• **Extracted information**
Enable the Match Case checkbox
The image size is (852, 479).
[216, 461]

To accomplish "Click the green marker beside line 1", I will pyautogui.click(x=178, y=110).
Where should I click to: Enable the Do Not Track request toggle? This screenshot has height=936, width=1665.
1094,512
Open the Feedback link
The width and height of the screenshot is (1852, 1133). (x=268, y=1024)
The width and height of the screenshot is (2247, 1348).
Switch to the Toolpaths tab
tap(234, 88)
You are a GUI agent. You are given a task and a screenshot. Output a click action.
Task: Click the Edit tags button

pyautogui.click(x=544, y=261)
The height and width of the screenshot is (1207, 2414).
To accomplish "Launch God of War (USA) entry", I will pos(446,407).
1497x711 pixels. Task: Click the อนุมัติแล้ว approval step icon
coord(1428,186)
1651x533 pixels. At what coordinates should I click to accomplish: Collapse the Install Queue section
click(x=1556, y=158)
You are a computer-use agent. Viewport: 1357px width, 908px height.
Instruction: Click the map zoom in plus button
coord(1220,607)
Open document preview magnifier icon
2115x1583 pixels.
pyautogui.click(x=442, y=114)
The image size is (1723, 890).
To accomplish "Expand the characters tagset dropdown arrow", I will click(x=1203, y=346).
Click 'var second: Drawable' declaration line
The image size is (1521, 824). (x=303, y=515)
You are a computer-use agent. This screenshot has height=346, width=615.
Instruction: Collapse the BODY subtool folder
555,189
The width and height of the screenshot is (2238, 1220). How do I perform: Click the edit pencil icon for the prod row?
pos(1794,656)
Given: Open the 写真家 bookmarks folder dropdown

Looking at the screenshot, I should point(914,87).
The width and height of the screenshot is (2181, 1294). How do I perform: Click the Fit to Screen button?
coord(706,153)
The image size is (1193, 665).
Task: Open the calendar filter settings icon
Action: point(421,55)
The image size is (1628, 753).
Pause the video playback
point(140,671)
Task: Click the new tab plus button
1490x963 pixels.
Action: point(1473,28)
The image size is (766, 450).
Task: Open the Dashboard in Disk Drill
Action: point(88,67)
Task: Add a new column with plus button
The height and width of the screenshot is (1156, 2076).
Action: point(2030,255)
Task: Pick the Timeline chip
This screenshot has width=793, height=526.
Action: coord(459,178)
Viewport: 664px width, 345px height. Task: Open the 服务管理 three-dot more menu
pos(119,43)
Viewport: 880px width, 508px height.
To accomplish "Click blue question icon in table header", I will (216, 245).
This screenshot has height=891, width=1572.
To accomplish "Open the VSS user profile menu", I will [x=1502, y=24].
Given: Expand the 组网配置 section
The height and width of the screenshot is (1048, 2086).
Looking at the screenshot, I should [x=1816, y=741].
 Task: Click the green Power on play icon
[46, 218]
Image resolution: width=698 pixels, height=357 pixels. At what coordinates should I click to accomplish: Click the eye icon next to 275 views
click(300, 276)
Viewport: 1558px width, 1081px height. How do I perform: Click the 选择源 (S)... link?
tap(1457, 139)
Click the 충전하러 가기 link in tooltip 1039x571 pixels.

• **Exercise requirements**
Write out the records. Leave nothing out and change nothing.

• **Answer to the exercise**
Enable the Match Case checkbox
The image size is (852, 479).
[216, 461]

To accomplish "Click the green marker beside line 1", I will pyautogui.click(x=178, y=110).
Where should I click to: Enable the Do Not Track request toggle? This screenshot has height=936, width=1665.
1094,512
Open the Feedback link
The width and height of the screenshot is (1852, 1133). (x=268, y=1024)
The width and height of the screenshot is (2247, 1348).
Switch to the Toolpaths tab
tap(234, 88)
You are a GUI agent. You are given a task and a screenshot. Output a click action.
Task: Click the Edit tags button

pyautogui.click(x=544, y=261)
The height and width of the screenshot is (1207, 2414).
To accomplish "Launch God of War (USA) entry", I will pos(446,407).
1497x711 pixels. Task: Click the อนุมัติแล้ว approval step icon
coord(1428,186)
1651x533 pixels. At what coordinates should I click to accomplish: Collapse the Install Queue section
click(x=1556, y=158)
You are a computer-use agent. Viewport: 1357px width, 908px height.
Instruction: Click the map zoom in plus button
coord(1220,607)
Open document preview magnifier icon
2115x1583 pixels.
pyautogui.click(x=442, y=114)
The image size is (1723, 890).
To accomplish "Expand the characters tagset dropdown arrow", I will click(x=1203, y=346).
Click 'var second: Drawable' declaration line
The image size is (1521, 824). (x=303, y=515)
You are a computer-use agent. This screenshot has height=346, width=615.
Instruction: Collapse the BODY subtool folder
555,189
The width and height of the screenshot is (2238, 1220). How do I perform: Click the edit pencil icon for the prod row?
pos(1794,656)
Given: Open the 写真家 bookmarks folder dropdown

Looking at the screenshot, I should point(914,87).
The width and height of the screenshot is (2181, 1294). How do I perform: Click the Fit to Screen button?
coord(706,153)
The image size is (1193, 665).
Task: Open the calendar filter settings icon
Action: point(421,55)
The image size is (1628, 753).
Pause the video playback
point(140,671)
Task: Click the new tab plus button
1490x963 pixels.
Action: point(1473,28)
The image size is (766, 450).
Task: Open the Dashboard in Disk Drill
Action: point(88,67)
Task: Add a new column with plus button
The height and width of the screenshot is (1156, 2076).
Action: point(2030,255)
Task: Pick the Timeline chip
This screenshot has width=793, height=526.
Action: coord(459,178)
Viewport: 664px width, 345px height. Task: Open the 服务管理 three-dot more menu
pos(119,43)
Viewport: 880px width, 508px height.
To accomplish "Click blue question icon in table header", I will (216, 245).
This screenshot has height=891, width=1572.
To accomplish "Open the VSS user profile menu", I will [x=1502, y=24].
Given: Expand the 组网配置 section
The height and width of the screenshot is (1048, 2086).
Looking at the screenshot, I should [x=1816, y=741].
 Task: Click the green Power on play icon
[46, 218]
Image resolution: width=698 pixels, height=357 pixels. At what coordinates should I click to accomplish: Click the eye icon next to 275 views
click(300, 276)
Viewport: 1558px width, 1081px height. How do I perform: Click the 选择源 (S)... link?
tap(1457, 139)
Click the 충전하러 가기 link in tooltip 1039x571 pixels.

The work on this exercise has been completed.